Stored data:
=======

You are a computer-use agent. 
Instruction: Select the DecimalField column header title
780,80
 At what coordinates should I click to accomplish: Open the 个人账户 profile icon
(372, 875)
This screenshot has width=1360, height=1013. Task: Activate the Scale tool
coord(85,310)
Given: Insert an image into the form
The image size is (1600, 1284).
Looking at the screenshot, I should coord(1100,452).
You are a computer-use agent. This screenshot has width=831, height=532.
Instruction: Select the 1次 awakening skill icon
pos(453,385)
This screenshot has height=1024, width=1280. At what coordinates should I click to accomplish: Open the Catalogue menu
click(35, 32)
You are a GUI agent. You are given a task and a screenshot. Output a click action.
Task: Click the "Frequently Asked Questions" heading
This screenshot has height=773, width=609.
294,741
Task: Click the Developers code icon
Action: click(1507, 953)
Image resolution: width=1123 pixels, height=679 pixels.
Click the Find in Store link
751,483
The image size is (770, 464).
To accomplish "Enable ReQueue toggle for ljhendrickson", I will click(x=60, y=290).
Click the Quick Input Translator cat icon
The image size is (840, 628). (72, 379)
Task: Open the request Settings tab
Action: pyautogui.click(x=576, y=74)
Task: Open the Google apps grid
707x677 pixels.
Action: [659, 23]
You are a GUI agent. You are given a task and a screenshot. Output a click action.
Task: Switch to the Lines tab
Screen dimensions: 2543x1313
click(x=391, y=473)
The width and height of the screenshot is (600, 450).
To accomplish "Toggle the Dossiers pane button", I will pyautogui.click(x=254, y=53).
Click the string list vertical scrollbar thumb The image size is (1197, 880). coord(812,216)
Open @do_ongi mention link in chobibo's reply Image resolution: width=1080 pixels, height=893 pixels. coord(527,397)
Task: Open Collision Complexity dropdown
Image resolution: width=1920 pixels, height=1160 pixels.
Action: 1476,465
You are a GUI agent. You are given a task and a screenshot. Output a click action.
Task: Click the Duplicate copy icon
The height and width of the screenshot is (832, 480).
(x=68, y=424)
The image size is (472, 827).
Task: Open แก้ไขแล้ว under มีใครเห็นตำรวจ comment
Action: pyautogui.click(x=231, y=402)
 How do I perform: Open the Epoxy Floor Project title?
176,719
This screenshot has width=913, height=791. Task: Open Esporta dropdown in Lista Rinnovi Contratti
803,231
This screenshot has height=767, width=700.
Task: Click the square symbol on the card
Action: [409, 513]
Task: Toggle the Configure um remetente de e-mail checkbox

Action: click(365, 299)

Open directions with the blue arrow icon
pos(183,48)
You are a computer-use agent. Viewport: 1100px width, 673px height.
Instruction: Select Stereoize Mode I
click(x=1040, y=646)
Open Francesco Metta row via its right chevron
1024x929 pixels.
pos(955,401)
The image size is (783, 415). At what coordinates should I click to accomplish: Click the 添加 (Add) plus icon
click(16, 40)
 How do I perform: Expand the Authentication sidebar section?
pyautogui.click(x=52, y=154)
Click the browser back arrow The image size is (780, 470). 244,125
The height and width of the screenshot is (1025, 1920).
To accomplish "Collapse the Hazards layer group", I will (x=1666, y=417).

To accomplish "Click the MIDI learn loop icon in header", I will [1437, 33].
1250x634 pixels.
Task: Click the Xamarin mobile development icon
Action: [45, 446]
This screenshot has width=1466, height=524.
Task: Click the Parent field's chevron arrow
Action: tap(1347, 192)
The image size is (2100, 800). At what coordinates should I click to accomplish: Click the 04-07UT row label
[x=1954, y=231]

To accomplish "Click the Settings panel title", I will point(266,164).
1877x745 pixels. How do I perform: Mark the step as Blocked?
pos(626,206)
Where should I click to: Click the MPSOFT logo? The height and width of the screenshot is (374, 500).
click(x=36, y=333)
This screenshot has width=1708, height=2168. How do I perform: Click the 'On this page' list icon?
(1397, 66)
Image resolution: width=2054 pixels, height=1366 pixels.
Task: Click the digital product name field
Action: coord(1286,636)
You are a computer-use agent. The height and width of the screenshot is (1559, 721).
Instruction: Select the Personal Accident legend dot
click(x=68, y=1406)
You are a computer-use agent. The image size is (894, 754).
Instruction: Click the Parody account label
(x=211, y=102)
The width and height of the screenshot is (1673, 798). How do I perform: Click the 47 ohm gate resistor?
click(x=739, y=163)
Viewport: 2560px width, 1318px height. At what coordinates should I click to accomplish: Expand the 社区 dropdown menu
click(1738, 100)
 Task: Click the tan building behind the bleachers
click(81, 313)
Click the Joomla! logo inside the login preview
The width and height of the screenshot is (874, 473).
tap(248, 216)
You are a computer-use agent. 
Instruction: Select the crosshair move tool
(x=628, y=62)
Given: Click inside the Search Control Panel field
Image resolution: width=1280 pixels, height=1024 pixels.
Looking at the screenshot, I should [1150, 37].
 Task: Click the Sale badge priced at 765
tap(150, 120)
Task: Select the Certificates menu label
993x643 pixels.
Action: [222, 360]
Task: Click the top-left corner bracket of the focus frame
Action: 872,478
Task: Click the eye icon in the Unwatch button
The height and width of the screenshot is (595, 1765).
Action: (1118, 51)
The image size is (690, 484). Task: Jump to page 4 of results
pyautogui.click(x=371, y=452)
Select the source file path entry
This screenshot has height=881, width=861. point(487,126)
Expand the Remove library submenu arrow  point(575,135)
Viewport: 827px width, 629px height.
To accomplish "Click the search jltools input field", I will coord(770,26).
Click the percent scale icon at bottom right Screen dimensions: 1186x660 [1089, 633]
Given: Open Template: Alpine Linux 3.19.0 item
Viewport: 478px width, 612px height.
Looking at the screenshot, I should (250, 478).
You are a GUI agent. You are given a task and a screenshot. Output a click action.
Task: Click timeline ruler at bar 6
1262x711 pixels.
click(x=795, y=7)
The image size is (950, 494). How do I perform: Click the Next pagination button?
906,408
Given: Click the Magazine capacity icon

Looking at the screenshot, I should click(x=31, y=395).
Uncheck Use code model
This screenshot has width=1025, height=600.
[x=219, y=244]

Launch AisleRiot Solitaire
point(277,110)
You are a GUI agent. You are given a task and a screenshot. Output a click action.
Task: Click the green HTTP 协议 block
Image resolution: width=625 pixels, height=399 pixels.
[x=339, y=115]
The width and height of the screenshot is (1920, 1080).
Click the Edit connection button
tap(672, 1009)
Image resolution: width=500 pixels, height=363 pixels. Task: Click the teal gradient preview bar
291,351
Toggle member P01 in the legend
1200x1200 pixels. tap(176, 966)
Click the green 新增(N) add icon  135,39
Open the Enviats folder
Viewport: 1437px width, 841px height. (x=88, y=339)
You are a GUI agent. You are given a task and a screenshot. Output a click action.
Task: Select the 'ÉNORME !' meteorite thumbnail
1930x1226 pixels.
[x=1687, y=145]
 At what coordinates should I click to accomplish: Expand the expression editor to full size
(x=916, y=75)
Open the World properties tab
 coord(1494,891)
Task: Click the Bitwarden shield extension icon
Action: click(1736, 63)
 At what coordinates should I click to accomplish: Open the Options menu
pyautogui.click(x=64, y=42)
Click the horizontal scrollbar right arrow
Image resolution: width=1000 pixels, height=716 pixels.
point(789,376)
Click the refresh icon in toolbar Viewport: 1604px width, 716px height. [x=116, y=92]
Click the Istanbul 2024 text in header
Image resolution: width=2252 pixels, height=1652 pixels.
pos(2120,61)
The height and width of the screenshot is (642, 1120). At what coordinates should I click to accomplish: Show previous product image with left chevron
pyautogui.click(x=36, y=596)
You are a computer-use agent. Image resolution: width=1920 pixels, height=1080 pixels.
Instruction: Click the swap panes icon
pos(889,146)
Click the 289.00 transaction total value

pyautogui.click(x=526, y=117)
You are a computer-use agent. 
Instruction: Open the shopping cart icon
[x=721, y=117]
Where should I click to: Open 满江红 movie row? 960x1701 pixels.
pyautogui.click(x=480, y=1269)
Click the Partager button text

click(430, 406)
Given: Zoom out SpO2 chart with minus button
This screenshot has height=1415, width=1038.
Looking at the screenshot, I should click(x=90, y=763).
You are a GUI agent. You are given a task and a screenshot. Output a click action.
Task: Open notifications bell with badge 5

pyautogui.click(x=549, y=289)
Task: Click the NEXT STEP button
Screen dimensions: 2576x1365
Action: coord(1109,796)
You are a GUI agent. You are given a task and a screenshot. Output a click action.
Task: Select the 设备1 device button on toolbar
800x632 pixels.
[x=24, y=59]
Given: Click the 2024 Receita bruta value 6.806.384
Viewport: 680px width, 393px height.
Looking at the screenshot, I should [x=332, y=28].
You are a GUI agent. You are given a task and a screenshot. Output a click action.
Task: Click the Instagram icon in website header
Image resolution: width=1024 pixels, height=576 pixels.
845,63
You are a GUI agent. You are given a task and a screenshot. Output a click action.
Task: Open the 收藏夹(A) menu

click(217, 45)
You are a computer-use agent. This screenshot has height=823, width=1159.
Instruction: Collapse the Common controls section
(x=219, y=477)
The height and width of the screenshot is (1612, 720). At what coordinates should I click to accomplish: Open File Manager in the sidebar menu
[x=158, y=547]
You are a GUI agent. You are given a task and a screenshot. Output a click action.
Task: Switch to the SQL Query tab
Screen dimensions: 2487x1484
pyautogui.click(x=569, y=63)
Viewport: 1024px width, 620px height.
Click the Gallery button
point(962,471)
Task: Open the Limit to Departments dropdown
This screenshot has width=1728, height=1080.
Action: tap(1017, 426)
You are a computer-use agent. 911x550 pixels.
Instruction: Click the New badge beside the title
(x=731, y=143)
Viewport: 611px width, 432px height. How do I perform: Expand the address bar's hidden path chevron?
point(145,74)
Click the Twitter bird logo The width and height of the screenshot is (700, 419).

=======

Aim: Copy out the listing again from the line with "Task: Open the Limit to Departments dropdown" through the end of the listing, both ends included and requests kept, but scale every coordinate in the answers by 1.65 and round to whole numbers, with halves going up.

The solution:
Task: Open the Limit to Departments dropdown
This screenshot has width=1728, height=1080.
Action: tap(1678, 703)
You are a computer-use agent. 911x550 pixels.
Instruction: Click the New badge beside the title
(x=1206, y=236)
Viewport: 611px width, 432px height. How do I perform: Expand the address bar's hidden path chevron?
point(239,122)
Click the Twitter bird logo The width and height of the screenshot is (700, 419).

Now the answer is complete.